A second group of surrogate children was his staff during the Revolutionary War, which he called his ``family.'' Several of these men had lost their own fathers early in life. Lafayette was 2 when his father was killed in battle. Hamilton was 10 when his father left his children and their mother (whom he had never married). These men met Washington at impressionable ages: Lafayette was 19, Hamilton 22. Washington himself was 45. His relationship with Lafayette was nearly cloudless. Lafayette's long political career in France would be marred by enthusiasm, bad judgment, and what Jefferson (who liked him) cruelly called a ``canine appetite'' for popularity, but when he was in America, these vices had the form of ingenuousness. A week after they met, Washington apologized for the unprofessionalism of his army. ``It is not to teach but to learn that I come hither,'' Lafayette replied. They slept on the ground under one blanket after the battle of Monmouth. Lafayette named his eldest son Georges Washington. Washington's relationship with Hamilton was longer, and hence more complicated. Jefferson, whose father had died when he was 14, never served on Washington's staff, and had important early mentors besides his political colleague. But he too felt the tug of admiration, which envenomed his relations with Hamilton all the more. Saddest of the protégés was Edmund Randolph, who was forced to resign as Secretary of State under suspicion of treason during Washington's second term. He had been taken into Washington's ``family'' at age 22, after his Tory father left for England, only to be disgraced by his political father twenty years later.

[STORED DATA]
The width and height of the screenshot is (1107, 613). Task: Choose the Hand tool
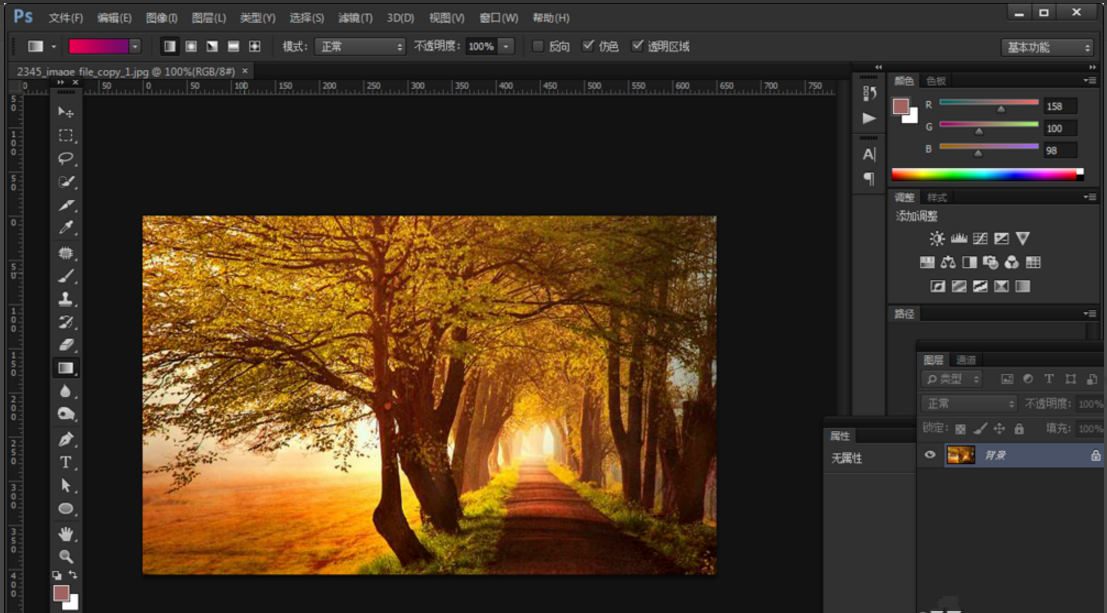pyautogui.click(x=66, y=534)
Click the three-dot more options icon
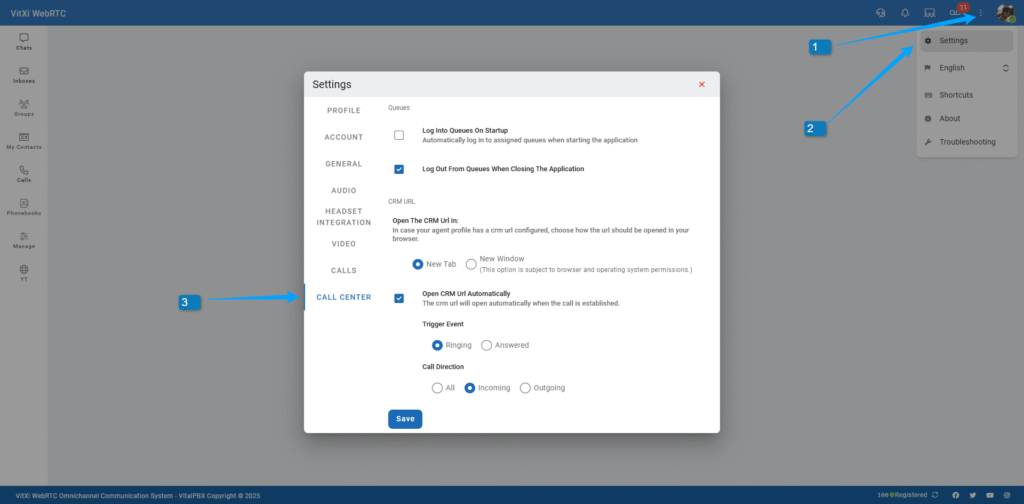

[PROMPT]
Decide whether each statement below agrees with the passage on Washington's wartime staff. Answer yes or no for each, and quote the words of the passage that decide it.
1. Lafayette was 2 years old when his father was killed in battle.
2. Jefferson served for a time on Washington's staff.
3. Edmund Randolph was taken into Washington's "family" at age 19.

[FINAL RESULT]
1. Yes: "Lafayette was 2 when his father was killed in battle."
2. No: "never served on Washington's staff"
3. No: "He had been taken into Washington's ``family'' at age 22"